The Corner

Re: Re: Still Willfully Blind

I think Ramesh’s take is plausible, but unlikely.  If Obama is making a moral claim, as Ramesh infers, he would essentially be saying that our Western understanding of depravity ought to be, and is, the universally applicable standard, and that on this measure Hasan’s acts were so heinous that no appeal to a divergent religious tradition could justify them. I happen to believe the moral claim is true, but I don’t think Obama would make such a claim. His history of moral relativism, cultural relativsim, and Islamophilia wouldn’t allow it.

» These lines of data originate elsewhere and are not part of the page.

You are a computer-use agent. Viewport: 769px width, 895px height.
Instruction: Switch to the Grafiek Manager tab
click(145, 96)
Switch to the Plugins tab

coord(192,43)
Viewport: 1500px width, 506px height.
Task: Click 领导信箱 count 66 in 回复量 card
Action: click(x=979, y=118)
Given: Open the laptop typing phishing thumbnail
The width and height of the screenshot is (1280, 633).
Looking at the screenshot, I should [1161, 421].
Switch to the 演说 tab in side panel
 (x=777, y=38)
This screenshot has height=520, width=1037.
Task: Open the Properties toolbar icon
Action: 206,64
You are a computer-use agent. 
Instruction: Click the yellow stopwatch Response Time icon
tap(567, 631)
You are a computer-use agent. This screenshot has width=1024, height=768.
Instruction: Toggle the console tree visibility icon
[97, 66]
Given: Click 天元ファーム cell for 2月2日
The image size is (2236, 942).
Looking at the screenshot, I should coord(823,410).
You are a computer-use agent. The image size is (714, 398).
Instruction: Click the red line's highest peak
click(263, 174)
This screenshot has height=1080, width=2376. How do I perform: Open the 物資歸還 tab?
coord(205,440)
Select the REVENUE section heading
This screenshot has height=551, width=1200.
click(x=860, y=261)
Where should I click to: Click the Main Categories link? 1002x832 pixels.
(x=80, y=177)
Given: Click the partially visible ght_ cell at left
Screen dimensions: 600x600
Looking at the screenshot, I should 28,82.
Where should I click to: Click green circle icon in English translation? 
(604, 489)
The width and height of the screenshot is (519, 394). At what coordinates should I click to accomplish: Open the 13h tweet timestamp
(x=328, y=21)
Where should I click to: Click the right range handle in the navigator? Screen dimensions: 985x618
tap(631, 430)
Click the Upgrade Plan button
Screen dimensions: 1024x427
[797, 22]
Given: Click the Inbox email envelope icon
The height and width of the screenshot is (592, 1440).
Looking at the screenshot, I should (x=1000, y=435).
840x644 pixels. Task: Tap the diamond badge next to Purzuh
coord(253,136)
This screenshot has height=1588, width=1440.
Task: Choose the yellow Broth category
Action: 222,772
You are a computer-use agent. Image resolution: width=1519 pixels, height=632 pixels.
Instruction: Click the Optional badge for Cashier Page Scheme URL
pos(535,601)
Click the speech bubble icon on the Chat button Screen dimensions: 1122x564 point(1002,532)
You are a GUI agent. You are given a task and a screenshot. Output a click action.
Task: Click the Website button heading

Ramesh does not say why he takes Obama to have been making a moral claim as opposed to a claim about the content of religion (i.e., a claim about whether Hasan was correctly interpreting Islam). At the risk of being presumptuous, I am going to guess Ramesh is confining himself to the four corners of Obama’s speech at Ft. Hood. But if we go outside the speech, Obama has a history of attempting to reinvent Islam, bleaching out the scriptures that call for violence against non-Muslims. This tendency was on display in a major way in Obama’s Cairo speech on Islam and the West, when the president both misstated scripture and avoided mentioning disturbing scripture that gave context to the verses he’d misstated. In my mind, Obama’s Ft. Hood speech continues this project: It’s part of a continuing effort to have the nation see Islam as Obama wishes it to be seen; it’s not an attempt to make a universal moral case that is very clearly at odds with Islamist ideology.